The project reinterprets and expands the framework of Sukkot to make the tradition of gathering in a sukkah a more accessible but also more intimate experience. Composed of multicolored dibond aluminum panels that form a highly geometric, columnar cocoon, the pair’s design bears little resemblance to a traditional sukkah — usually similar to a sheltered room — intended instead to serve as a haven amid the chaos of the city. An archway leads to its interior, which fits just one person, and it is painted black in an inversion of its vivid shell to create a quiet space for reflection. There is no roof covering, which is a critical element of a typical sukkah; instead, a hole draws one’s eye to the sky — a rare invitation for New Yorkers to focus, in peace, on a slice of nature. The sukkah itself is surrounded by plants resting in the truck’s bed to form a mobile patch of green within New York’s concrete-heavy infrastructure. Assembly Required hopes that those who experience its sukkah leave refreshed, breaking the typically rapid pace of urbanites.
“Our goal is to get New Yorkers of all backgrounds in this sukkah, one at a time,” Durchslag said, “And that this week we would change the energy of New York City for the better.”
That’s a lofty aspiration, but purposefully so: the pair wanted to create a work that expressed a grandiosity similar to that that characterizes the intentions of another type of mobile religious space, the Mitzvah tank. These recreational vehicles, driven by Orthodox Jews, roam the city to engage with nonobservant Jews and spread information on how to beckon the messiah.

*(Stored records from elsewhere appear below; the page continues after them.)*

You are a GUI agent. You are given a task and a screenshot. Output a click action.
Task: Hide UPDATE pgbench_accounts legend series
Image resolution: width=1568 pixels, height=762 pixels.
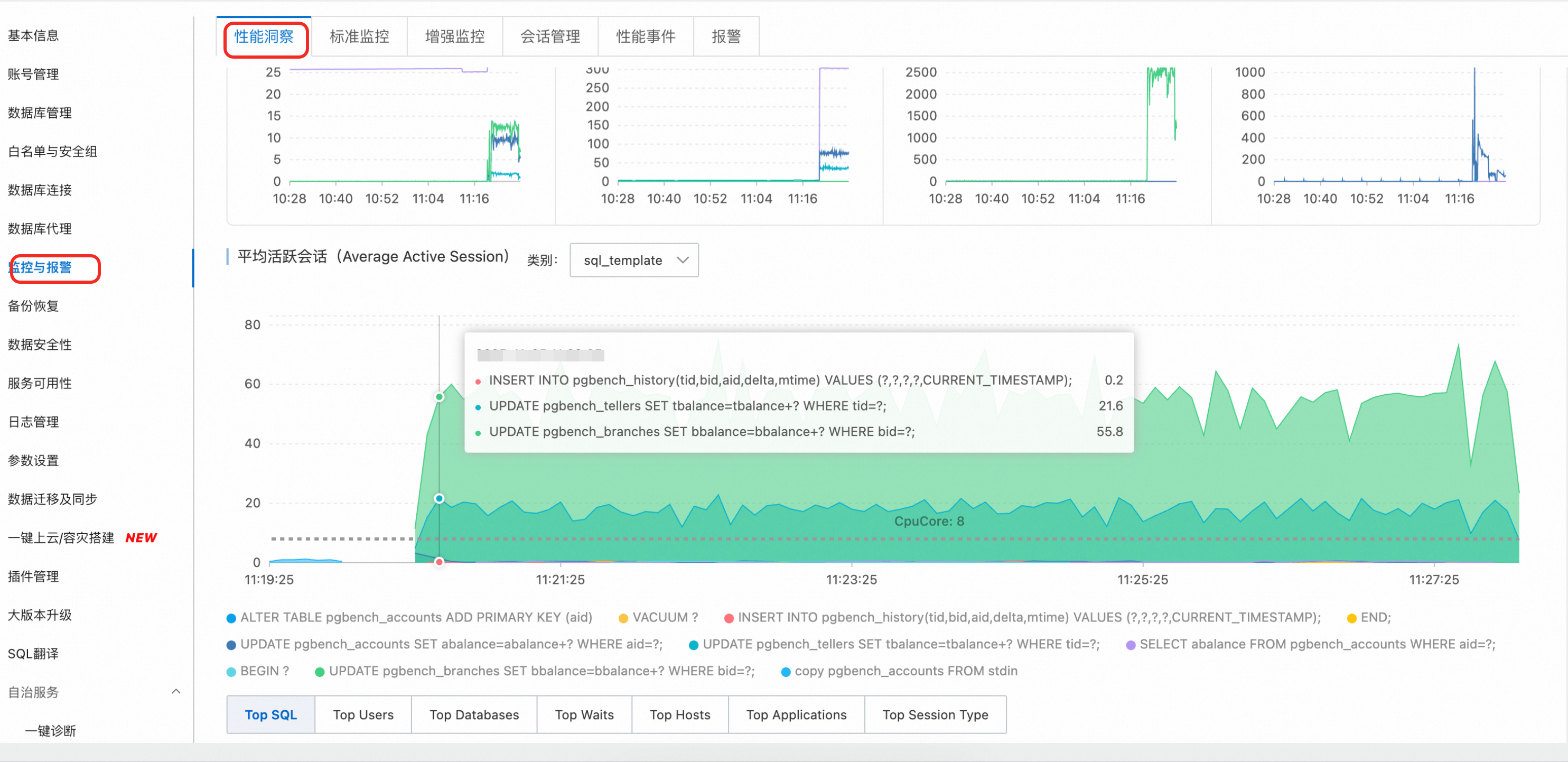(x=231, y=645)
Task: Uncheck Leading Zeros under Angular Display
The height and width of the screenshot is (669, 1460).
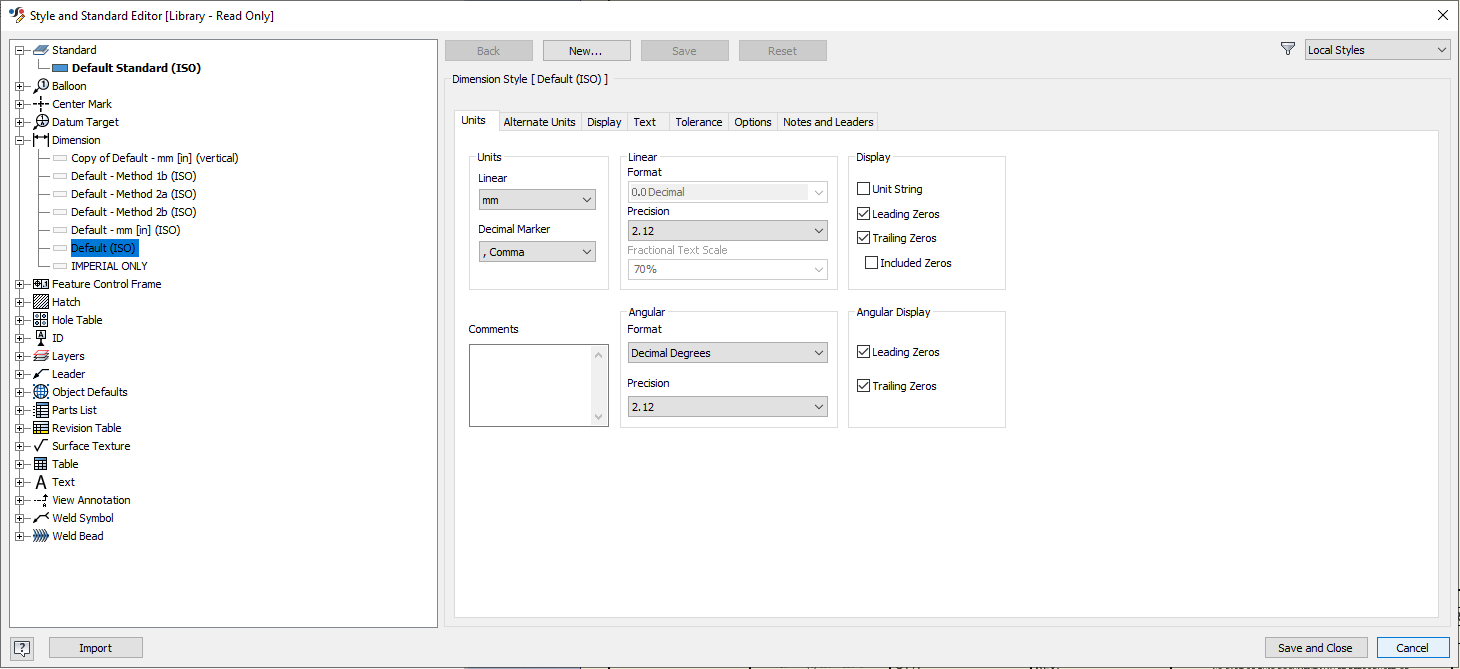Action: coord(863,351)
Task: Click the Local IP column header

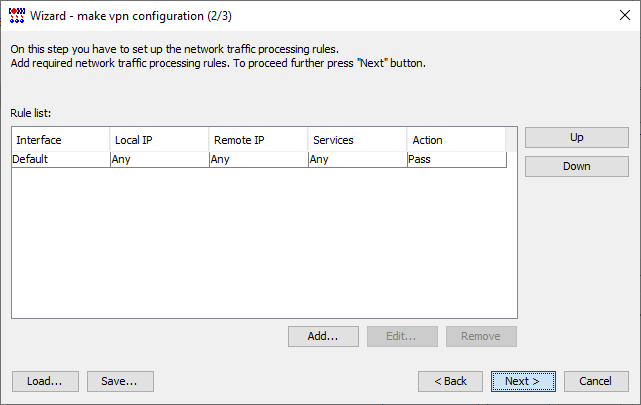Action: [x=159, y=140]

Primarily an art installation, “A Wandering Sukkah” will park at various art institutions around the city during its run including the Bronx Museum of the Arts, the Jewish Museum, and the Maxwell Davidson Gallery. It will also appear at places such as the Hindu Society Temple of North America and the Tenement Museum, where one may not expect to such an art exhibition — much less a sukkah. New York City is home to pockets of quiet, but one usually has to seek these out; “A Wandering Sukkah” aims to interrupt the daily routines of passersby by bringing an unexpected, interior space for reflection directly to them.